• [Task]: Starting at the line containing "Click the broom icon beside Floor" and ending at the line containing "Viewport: 903px width, 852px height.", print every line of the material below exactly, both ends included, and stop there.

• [Records to process]:
--------

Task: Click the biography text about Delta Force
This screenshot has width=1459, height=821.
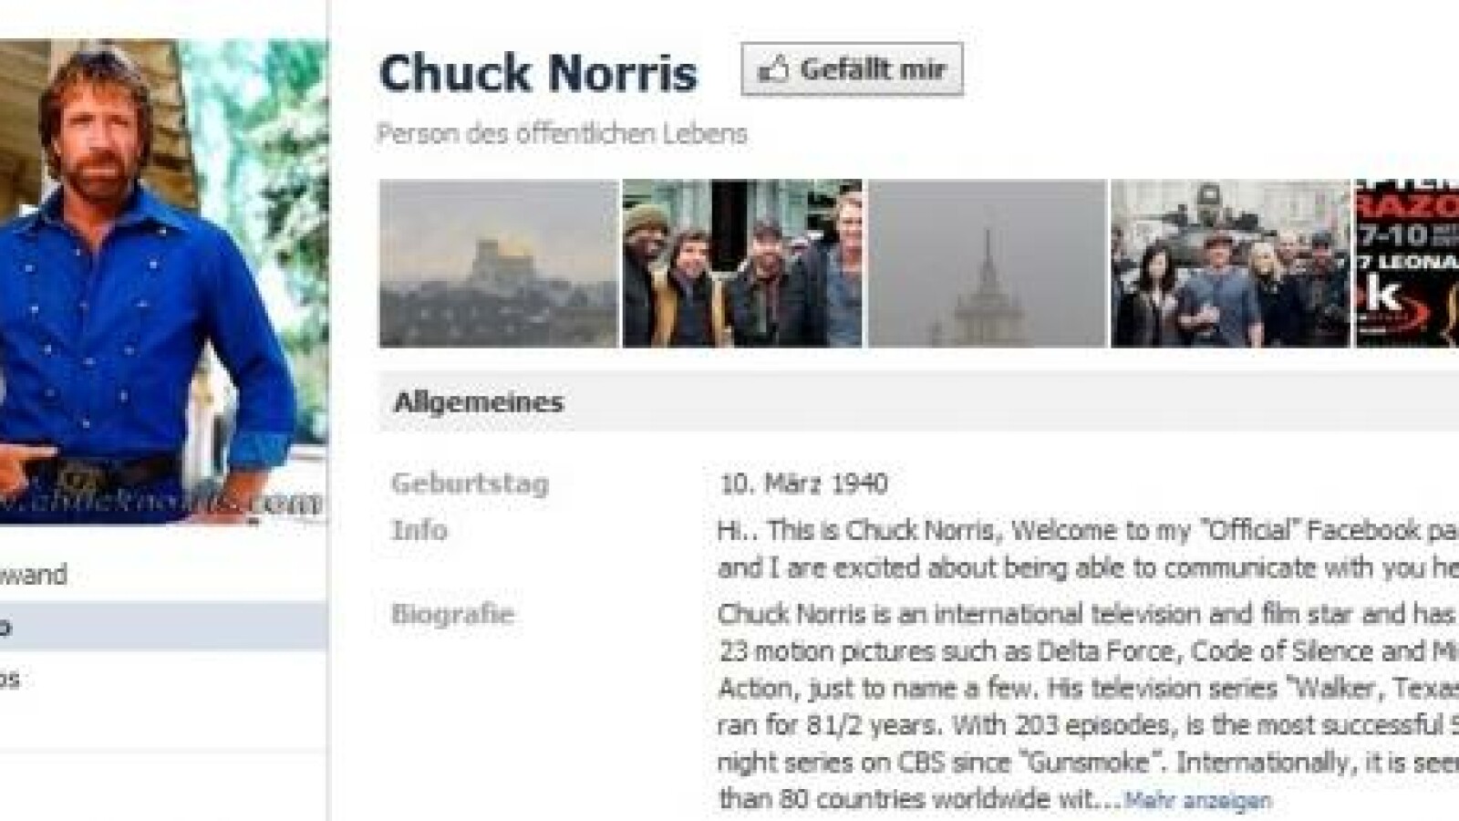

--------

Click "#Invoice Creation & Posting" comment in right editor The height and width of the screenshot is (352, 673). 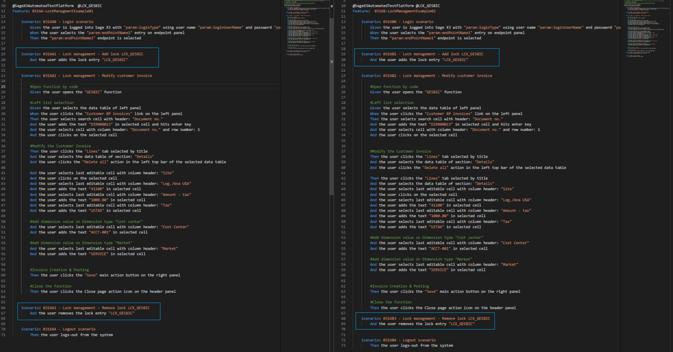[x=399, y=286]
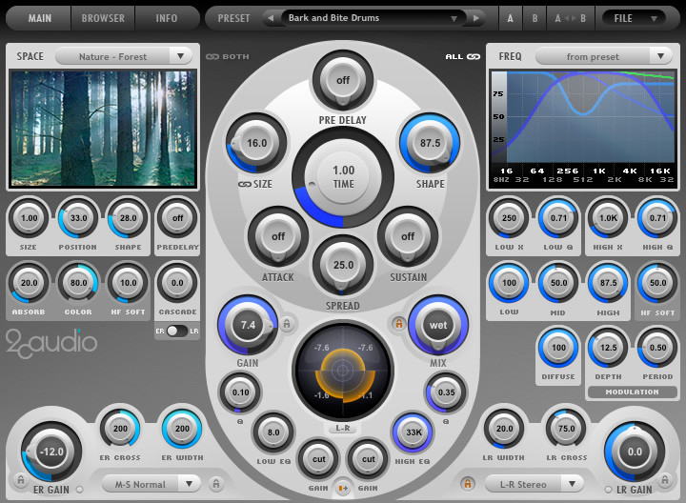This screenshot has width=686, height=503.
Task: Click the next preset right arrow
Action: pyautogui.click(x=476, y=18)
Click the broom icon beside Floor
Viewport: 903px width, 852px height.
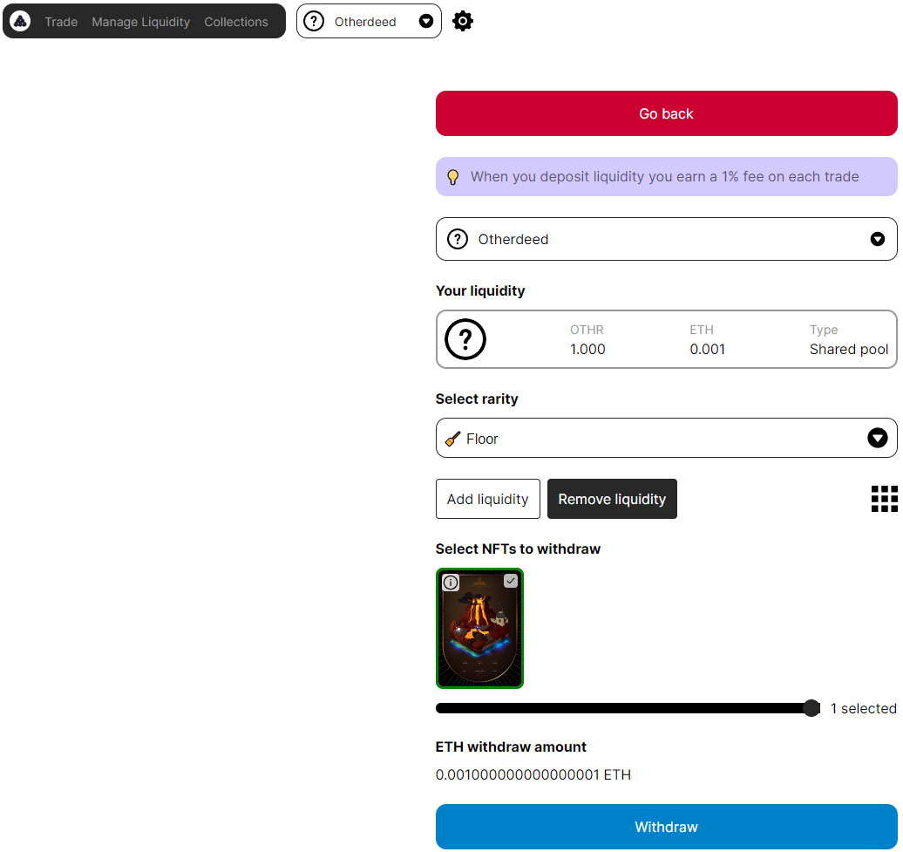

--------

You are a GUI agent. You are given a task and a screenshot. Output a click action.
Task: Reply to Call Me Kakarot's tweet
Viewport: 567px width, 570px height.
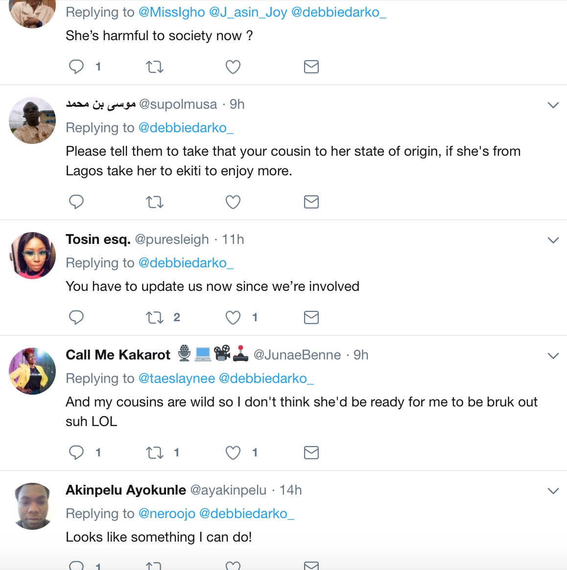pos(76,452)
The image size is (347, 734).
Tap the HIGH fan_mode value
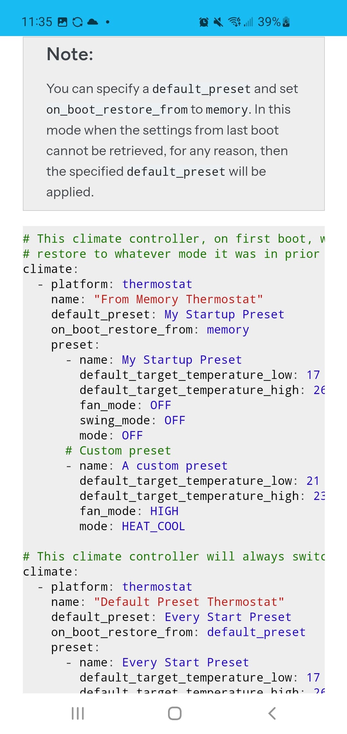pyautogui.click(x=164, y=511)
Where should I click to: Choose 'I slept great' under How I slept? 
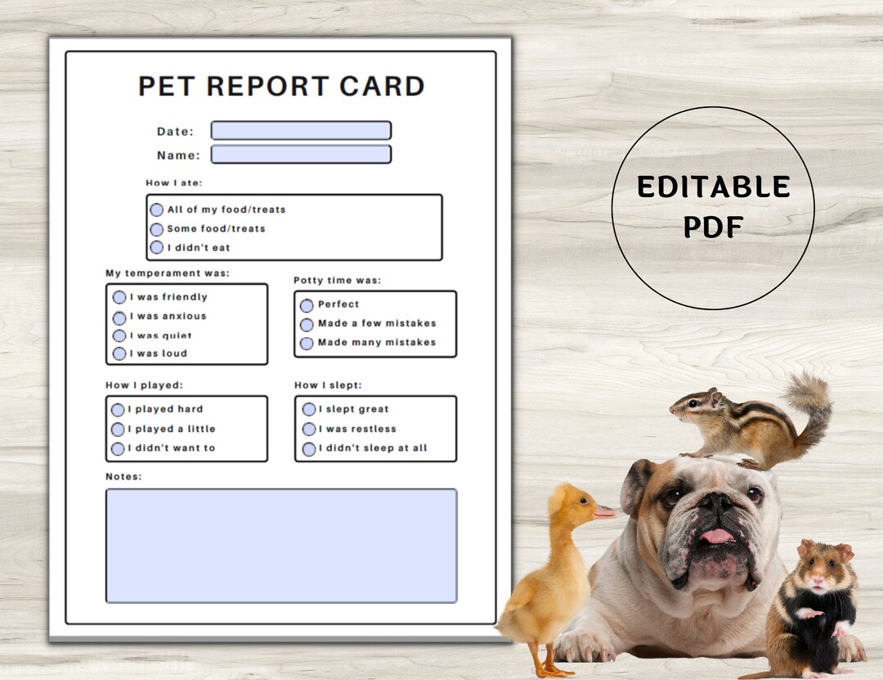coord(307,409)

--------

• [Solution to the exercise]:
Click the broom icon beside Floor
Viewport: 903px width, 852px height.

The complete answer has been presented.